At a cost of $99 a year, Cake Premium reviews what you already own and what you’re trying to accomplish. To get started, you enter your age, when you want to retire and your current salary. You connect your online brokerage accounts by entering your user names and passwords, then you enter any other assets that aren’t in either your salary or connected to your accounts, such as home value, checking accounts, cash and other offline assets. Cake connects to about 60 online brokers, including all but one of the brokers we reviewed this year in our annual online ranking, thus avoiding any additional data entry on your part.

From there Cake Premium calculates three things: your asset allocation, your risk level, and what you’re spending annually on mutual-fund fees given your current holdings. The “Cake Take,” a proprietary, investor-generated stock-rating system, is displayed for each of your current holdings.

After running simulations, Cake Premium finds alternative funds and ETFs that are lower cost. Carpenter says, “We handle close to 100 investor-use cases, such as ‘properly allocated but holdings are wrong; holdings and risk levels wrong; within 10 years of retirement; more than 10 years to go,’ and many others.” Carpenter says the built-in models provide solutions for just about every possible scenario.

Cake Premium recommends—based on where you are and where you want to go—a variety of ETFs and low-cost mutual funds across six basic categories: large-cap growth, large-cap value, small- cap growth, small-cap value, international and fixed income. Carpenter notes, “We look for low-cost alternatives, index funds, ETFs and those 5%-10% of actively managed funds that do well over time and actually earn their fees.”

This system is not the way to go for sophisticated investors who trade derivatives, or for investors who are close to, or in, retirement and have the bulk of their investments in cash vehicles. It works well for mainstream investors with over $100,000 set aside for retirement, with the majority in stock funds. It’s designed for a once-a-year rebalancing of the portfolio and for long-term buy-and-hold investing. We also found during testing that it didn’t recognize closed-end funds, but that’s typical of this type of tool.

Once you’re done with all six pieces of the asset allocation pie, you get an action plan that tells you what you have to do in each of your brokerage accounts. You’re advised to print it out and place the appropriate trades; then Cake will monitor it for you on your own dashboard. The site lets you keep up to date on your overall portfolio performance, plus it keeps tabs on how much you’re saving in mutual-fund fees each month.

What I like about Cake Premium is that it ties in all of your existing online brokerage accounts, which means no additional data entry. Once you’ve executed the recommended trades that you want to place, your dashboard back at the Cake site automatically reflects those changes. It’s also interesting to see the savings in mutual fund fees, which will more than likely offset the $99 yearly fee.

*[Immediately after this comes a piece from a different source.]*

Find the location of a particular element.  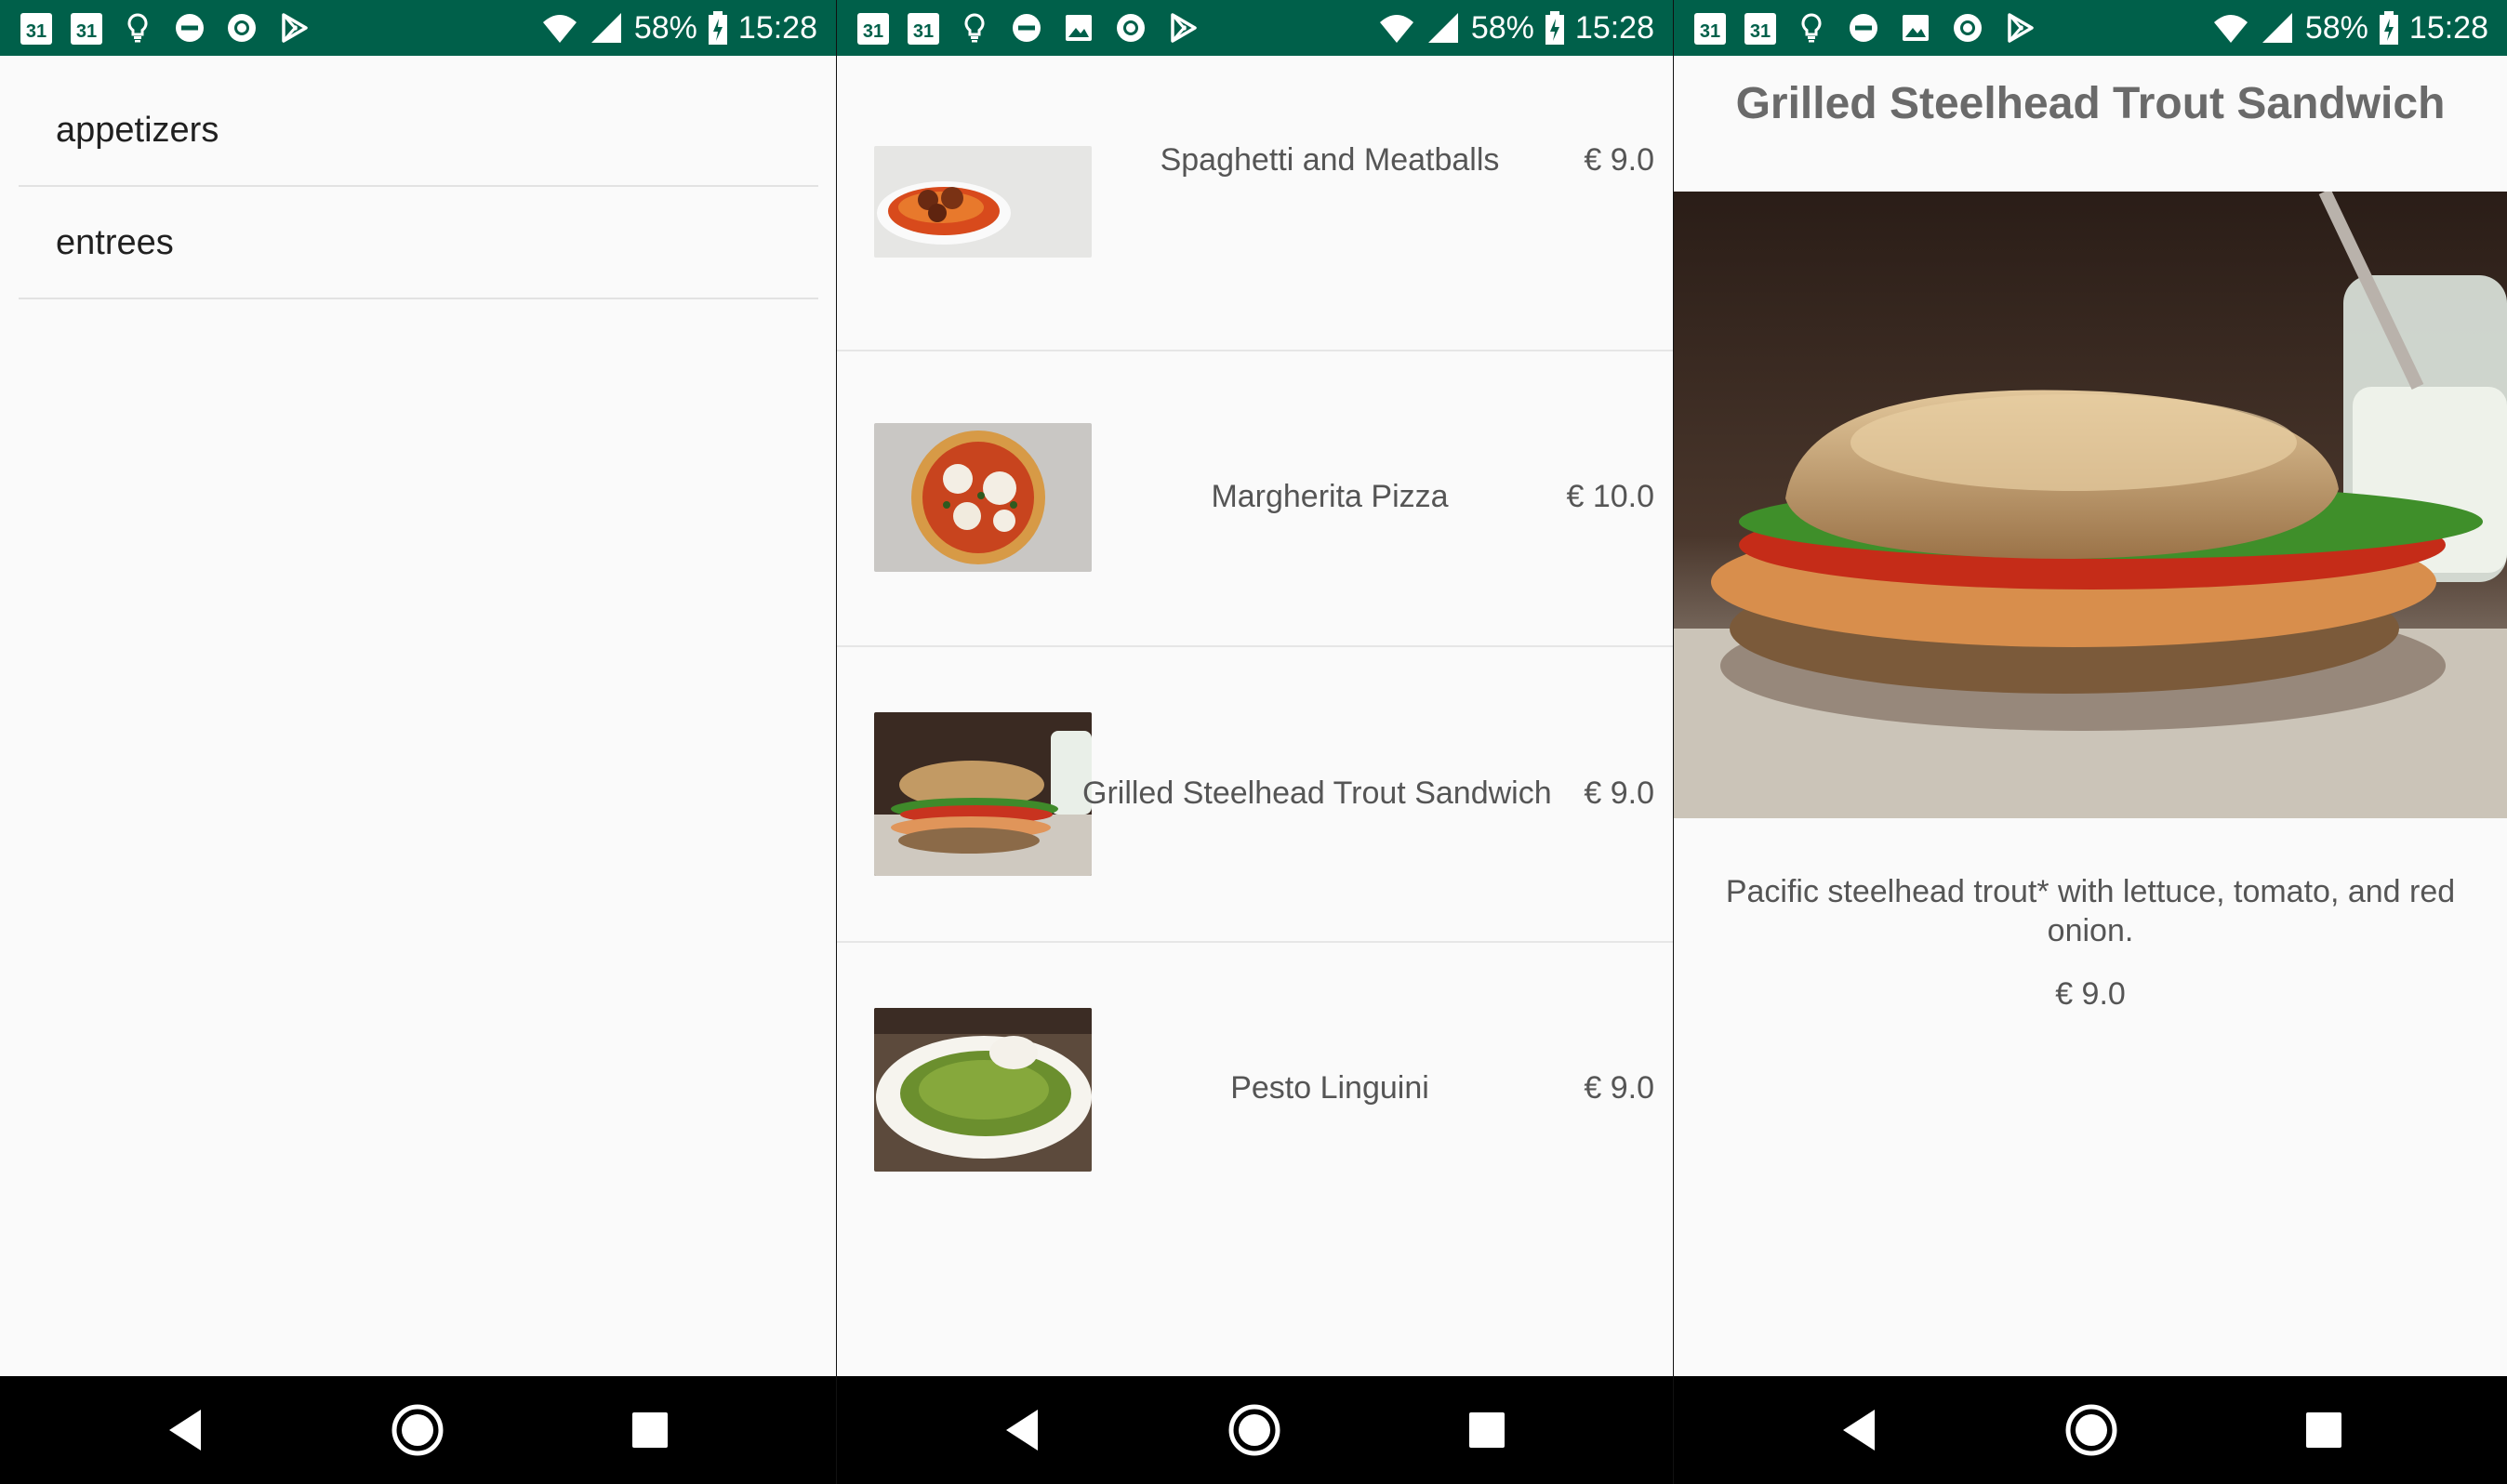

COVESTOR (http://www.covestor.com), which is a community Website for self-directed investors, has entered the fray with Covestor Investor Management (http://www.CV.IM). This system creates a money-management account that you use to subscribe to a particular investing model. You must have a brokerage account with either TD Ameritrade or Interactive Brokers (http://www.interactivebrokers.com) to use this service.

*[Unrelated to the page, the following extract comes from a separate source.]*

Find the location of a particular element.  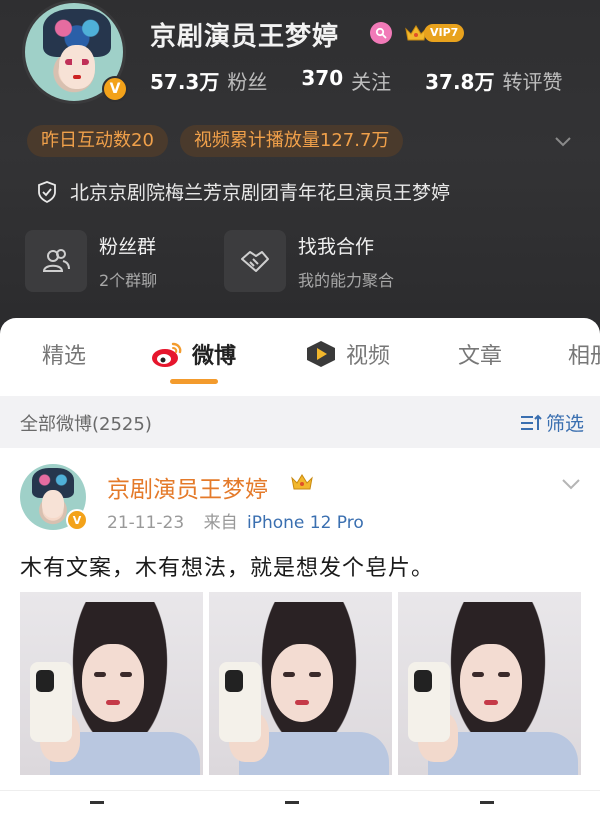

tab-articles: 文章 is located at coordinates (480, 354).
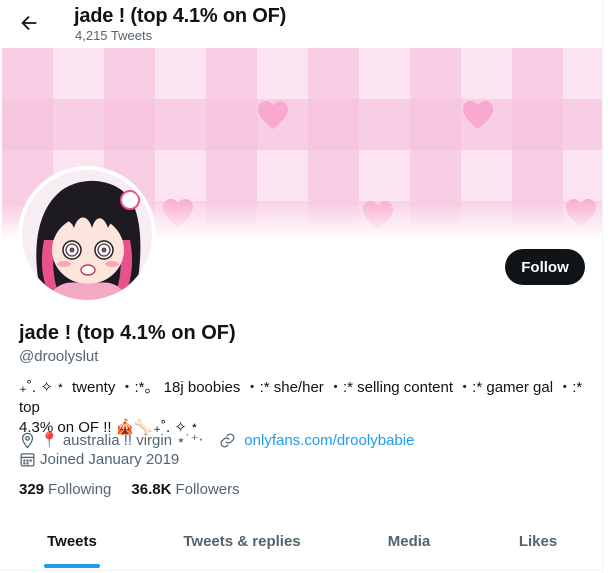 This screenshot has height=573, width=615. I want to click on location-text: 📍 australia !! virgin ⋆˙⁺‧, so click(122, 440).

The models are built by Covestor members, who share their trading strategies and techniques with one another. You go through a series of qualifying questions to determine your risk appetite, then you are shown models that would work for your style. You commit some of your portfolio to follow recommendations issued by one of the model builders. Each model author has an extensive profile, showing his or her trading frequency, number of holdings, preferred asset classes (stocks, ETFs, short sales, etc.), and returns against a variety of benchmarks.

Covestor Investor Management has just 10 model managers right now, but the firm expects more in the near future. You’ll pay each money manager 0.8% to 1.5% of the amount entrusted to his or her care in management fees, plus any commissions generated by your broker. It could get expensive following managers who recommend 30-plus trades a month, and a quick survey of the available models showed none beating the S&P 500.